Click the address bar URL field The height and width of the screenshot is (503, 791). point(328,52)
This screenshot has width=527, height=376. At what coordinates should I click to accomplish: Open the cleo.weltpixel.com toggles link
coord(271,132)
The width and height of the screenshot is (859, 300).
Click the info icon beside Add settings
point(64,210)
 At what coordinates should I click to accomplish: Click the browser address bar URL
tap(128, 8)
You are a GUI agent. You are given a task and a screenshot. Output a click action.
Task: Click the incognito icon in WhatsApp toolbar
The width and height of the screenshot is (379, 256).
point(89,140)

━━━━

● **Try it**:
Go through the data and return every record exactly.

● **Answer space**:
Click the address bar URL field The height and width of the screenshot is (503, 791). point(328,52)
This screenshot has width=527, height=376. At what coordinates should I click to accomplish: Open the cleo.weltpixel.com toggles link
coord(271,132)
The width and height of the screenshot is (859, 300).
Click the info icon beside Add settings
point(64,210)
 At what coordinates should I click to accomplish: Click the browser address bar URL
tap(128, 8)
You are a GUI agent. You are given a task and a screenshot. Output a click action.
Task: Click the incognito icon in WhatsApp toolbar
The width and height of the screenshot is (379, 256).
point(89,140)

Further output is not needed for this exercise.